Existing GTC Recommender is our foundation for this work.

viswa-nvidia commented 1 year ago

@angmc , please add the systems related dev list here from the slack thread

angmc commented 1 year ago

To the question of what in this project is niche and is a functionality that may not be immediately needed, I would say it's anything related to the catalog swapping. This strategy worked because item/user ids were not used as inputs and because training the model would not have yielded significant improvements since the items being predicted were new. I don't think this is a common implementation for customers. A lot of what we did that relied on a python back-end so it would have to change. Now the model would have to be modified outside of triton, in the automation script, jit traced and repackaged as an ensemble and then deployed.

I don't believe any individual feature was too difficult to circumvent, but may not be the best user experience. Support for pre-trained embeddings and the use of categorify, I don't believe is a niche problem.

In post processing, the issue where we saw better throughput using pandas instead of cudf needs to be further explored. Pre-built post processing features or best practices can help prevent low throughput for customers.

bschifferer commented 1 year ago

@angmc @karlhigley @EvenOldridge

About: Operator for mapping between key values (Likely a modification to categorify to support an existing mapping)

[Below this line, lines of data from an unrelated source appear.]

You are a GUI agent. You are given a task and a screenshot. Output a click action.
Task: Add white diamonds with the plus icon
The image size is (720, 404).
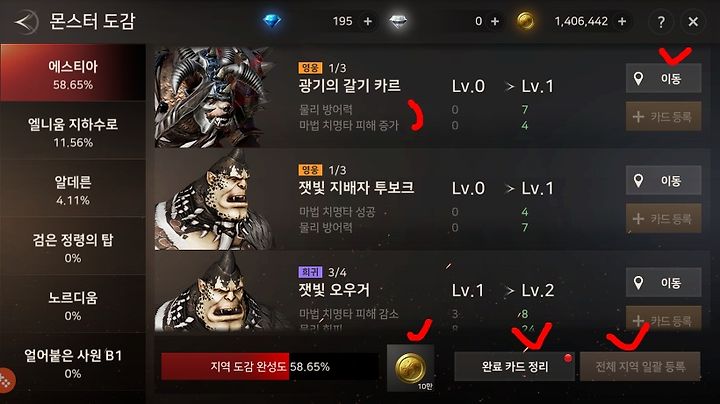pyautogui.click(x=495, y=21)
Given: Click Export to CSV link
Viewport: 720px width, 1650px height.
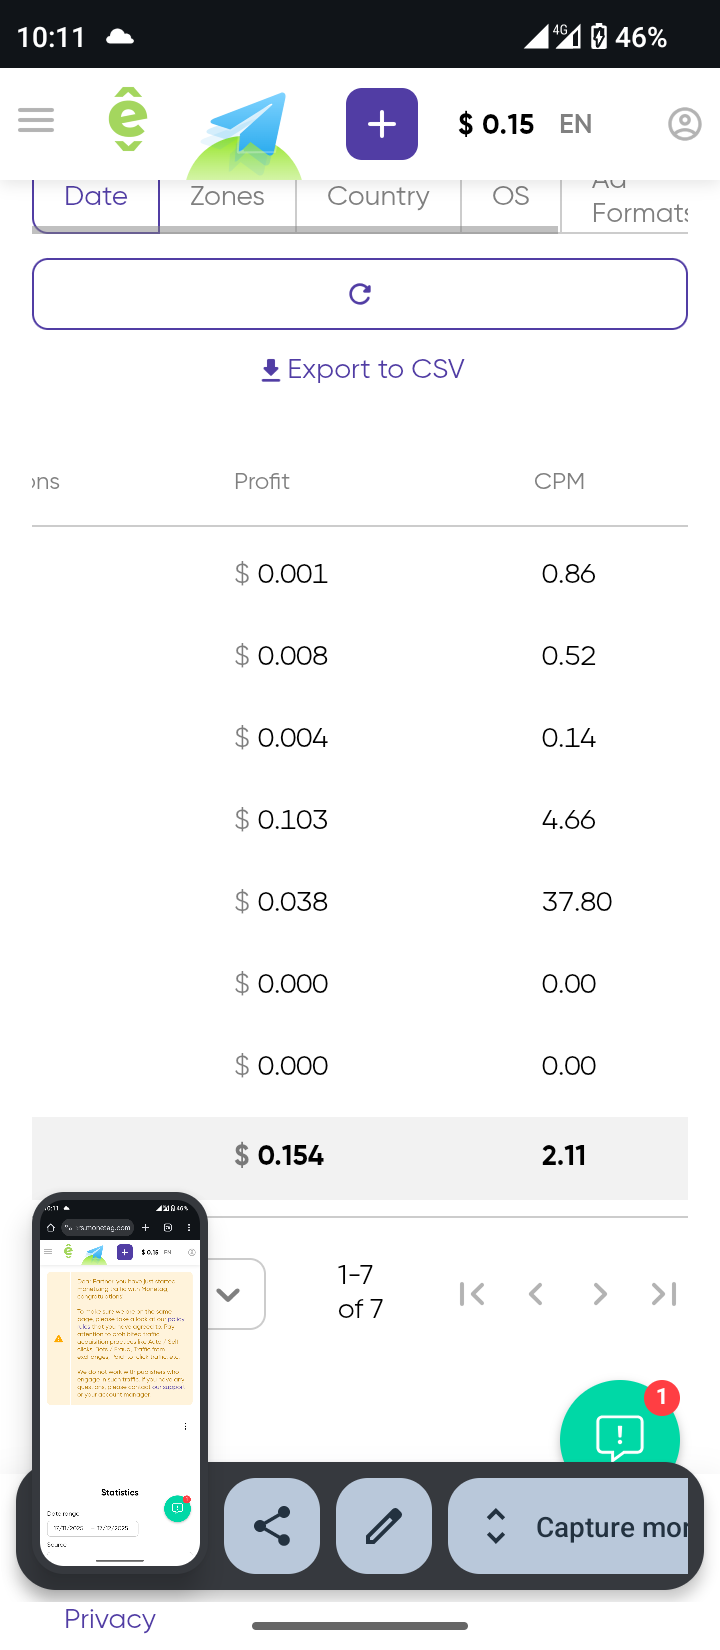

NVTabular has a paramter called vocab (https://github.com/NVIDIA-Merlin/NVTabular/blob/main/nvtabular/ops/categorify.py#L208 ). Unfortunately, our documentation (inline doc string) doesn't explain what it is doing. But I think we can provide an existing mapping table to Categorify Op. We might be able to use the current NVT operator. The question is - how can we exchange the mapping table during serving?

bschifferer commented 1 year ago

@angmc @karlhigley @EvenOldridge @viswa-nvidia

About: Merging pre-trained embeddings in the dataloaders (https://github.com/NVIDIA-Merlin/Merlin/issues/211) Merging pre-trained embeddings at serving time (https://github.com/NVIDIA-Merlin/Merlin/issues/211)

I would not use pre-trained embeddings as input features to the model. Currently, we initialise an embedding table and load the weights of the pre-trained embedding into the embedding table. As the GTC recommender has only 5000 items, it is not required to use pretrained embedding as an input features. I think the pre-trained embeddings as input features will increase the latency/throughput numbers and I would not use this in that use-case.

As @angmc wrote ("Now the model would have to be modified outside of triton, in the automation script, jit traced and repackaged as an ensemble and then deployed.") - I think the process should be that the automation script updates the embedding table outside of Triton and we keep the current architecture loading the pre-trained embeddings into an embedding table.

A missing piece of the current proposal: Using pre-trained embedding vector as an input features isn't sufficient. We use weight-tying in the output layer to get the item scores. If we use pre-trained embeddings vector as an input features, we do not have all item embeddings available for the weight-tying operations. There are two solutions:

  1. We still initialise an embedding table and load the pre-trained embeddings as a weight -> then we added complexity by introducing pre-trained embeddings as input features because we still need to do the same automation as we do right now
  2. The model returns the output of the transformers before weight-tying and Merlin Systems will do a ANN look-up. This adds an additional complexity to split the model, initialize an ANN, etc. (as defined in RMP https://github.com/NVIDIA-Merlin/Merlin/issues/898 ). I am not sure, if that is too much scope for this ticket.

As GTC recommender has only 5000 items, the most easy way is to use pre-trained embeddings as an embedding table and not input feature and would still work with systems.

karlhigley commented 1 year ago

It seems to me that, assuming we're going to try to do this migration, we should be looking for a set of Merlin functionality which:

  1. Is sufficiently general that customers could apply it to their own use cases
  2. Can build a recommender that's broadly similar to the current GTC recommender

I don't think that we want to replicate the GTC recommender exactly—especially if it has quirks that we don't expect to reflect customer use cases—so I think we're kinda looking to make that system and our functionality meet in the middle somewhere.